Designing to Inform: Toward Conceptualizing Practitioner Audiences for Socio-technical Artifacts in Design Science Research in the Information Systems Discipline

Andreas Drechsler
InSITE 2015  •  2015  •  pp. 920
This paper identifies areas in the design science research (DSR) subfield of the information systems (IS) discipline where a more detailed consideration of practitioner audiences of socio-technical design artifacts could improve current IS DSR research practice and proposes an initial conceptualization of these audiences. The consequences of not considering artifact audiences are identified through a critical appraisal of the current informing science lenses in the IS DSR literature. There are specific shortcomings in four areas: 1) treating practice stakeholders as a too homogeneous group, 2) not explicitly distinguishing between social and technical parts of socio-technical artifacts, 3) neglecting implications of the artifact abstraction level, and 4) a lack of explicit consideration of a dynamic or evolutionary fitness perspective of socio-technical artifacts.

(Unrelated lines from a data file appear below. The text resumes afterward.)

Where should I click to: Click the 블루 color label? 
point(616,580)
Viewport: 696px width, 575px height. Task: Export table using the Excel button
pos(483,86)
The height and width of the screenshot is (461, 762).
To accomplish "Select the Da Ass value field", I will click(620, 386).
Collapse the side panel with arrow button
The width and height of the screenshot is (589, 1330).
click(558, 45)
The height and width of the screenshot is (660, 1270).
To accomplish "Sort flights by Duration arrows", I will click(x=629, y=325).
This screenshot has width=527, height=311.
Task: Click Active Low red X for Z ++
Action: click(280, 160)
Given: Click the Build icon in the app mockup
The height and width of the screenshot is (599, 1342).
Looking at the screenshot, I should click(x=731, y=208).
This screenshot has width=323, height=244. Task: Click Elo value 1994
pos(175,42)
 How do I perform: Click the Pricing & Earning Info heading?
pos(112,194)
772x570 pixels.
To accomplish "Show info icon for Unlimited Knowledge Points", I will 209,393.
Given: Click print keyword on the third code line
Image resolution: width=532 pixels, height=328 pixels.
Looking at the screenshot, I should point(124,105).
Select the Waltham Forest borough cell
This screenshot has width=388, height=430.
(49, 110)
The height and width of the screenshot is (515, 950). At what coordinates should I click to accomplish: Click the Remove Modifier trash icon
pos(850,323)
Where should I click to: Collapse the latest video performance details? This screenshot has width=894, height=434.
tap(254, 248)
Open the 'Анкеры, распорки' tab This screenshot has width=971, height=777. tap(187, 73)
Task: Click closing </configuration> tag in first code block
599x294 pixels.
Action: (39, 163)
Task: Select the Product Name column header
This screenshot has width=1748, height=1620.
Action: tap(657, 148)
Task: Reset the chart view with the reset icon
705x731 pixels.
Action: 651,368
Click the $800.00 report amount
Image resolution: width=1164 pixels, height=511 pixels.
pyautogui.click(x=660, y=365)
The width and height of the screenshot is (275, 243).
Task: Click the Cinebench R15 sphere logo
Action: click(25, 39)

The findings not only pave the way for future research to further improve the conceptualization of artifact audiences, in order to improve the informing power – and thus, impact on practice and research relevance – of IS DSR projects; they can also help to bridge the theory-practice gap in other disciplines (e.g. computer science, engineering, or policy-oriented sociology) that seek to produce social and/or technical artifacts of practical relevance.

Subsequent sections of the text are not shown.